Fue así que me purifiqué, sentí como si de mis ojos brotase agua bendita, qué cerca te sentí, creo que fuiste tú, Padre, el que logró que no se percatasen de mis lágrimas, así como el que alertó a mi padre terrenal para que viniera a darme su apoyo. 

Esto no acaba aquí, aún me quedaba una ilusión más por cumplir, viendo como imponían las medallas a chiquitines que no podían llegar andando por su propio pie al altar, me sentí parte de aquella hermandad, una parte insignificante, pero presente. Tras escuchar mi nombre, mi padre cogió con fuerza mi mano y me acompañó, la imposición de la medalla sería para mí también, agarraba yo entonces su mano con fuerza, Joaquín, gracias por la sonrisa que me regalaste, sé que eras en ese momento su intermediario. 

Ahora, el broche de mis días tiene un cordón verde y blanco, el cáliz, las ramitas de romero, la medalla de mi Huerto.

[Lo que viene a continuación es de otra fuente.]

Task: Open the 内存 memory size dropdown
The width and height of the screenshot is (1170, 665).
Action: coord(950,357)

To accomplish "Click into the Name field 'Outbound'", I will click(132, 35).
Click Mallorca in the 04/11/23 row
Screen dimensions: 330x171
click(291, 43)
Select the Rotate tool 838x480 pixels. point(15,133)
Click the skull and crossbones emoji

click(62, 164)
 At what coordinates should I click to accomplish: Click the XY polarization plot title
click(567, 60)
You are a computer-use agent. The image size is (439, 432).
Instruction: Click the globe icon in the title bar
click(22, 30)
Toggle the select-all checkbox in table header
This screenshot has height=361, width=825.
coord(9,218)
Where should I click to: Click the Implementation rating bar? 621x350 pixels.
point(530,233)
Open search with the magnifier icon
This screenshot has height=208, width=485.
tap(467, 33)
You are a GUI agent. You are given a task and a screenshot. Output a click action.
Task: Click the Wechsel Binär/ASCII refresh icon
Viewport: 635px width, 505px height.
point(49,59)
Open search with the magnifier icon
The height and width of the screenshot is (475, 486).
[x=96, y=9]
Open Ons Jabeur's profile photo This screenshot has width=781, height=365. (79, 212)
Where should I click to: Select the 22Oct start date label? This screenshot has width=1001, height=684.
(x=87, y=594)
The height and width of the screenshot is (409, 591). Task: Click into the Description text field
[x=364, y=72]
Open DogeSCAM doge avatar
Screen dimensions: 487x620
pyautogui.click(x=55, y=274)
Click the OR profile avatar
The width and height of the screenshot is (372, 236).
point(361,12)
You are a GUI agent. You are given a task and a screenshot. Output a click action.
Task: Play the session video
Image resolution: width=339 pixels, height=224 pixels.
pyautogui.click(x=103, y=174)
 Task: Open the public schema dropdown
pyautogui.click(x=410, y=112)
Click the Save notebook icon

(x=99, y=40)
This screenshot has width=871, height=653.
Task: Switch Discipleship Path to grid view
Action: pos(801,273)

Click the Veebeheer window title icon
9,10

… Así me desperté de aquella pesadilla, sintiendo el calor en el rostro después de una bofetá, solo que a mí me la daba el viento, a Él se la dio la vida,  padeciendo como muerto, yaciendo en mi lecho, aún testigo de la sangre caliente que recorre mi cuerpo, te sentí, sentí tu agonía, Señor, con la diferencia de que yo pude darme la vuelta y seguir durmiendo, y tú, tuviste que entregarte para que yo pudiera alcanzar mis sueños.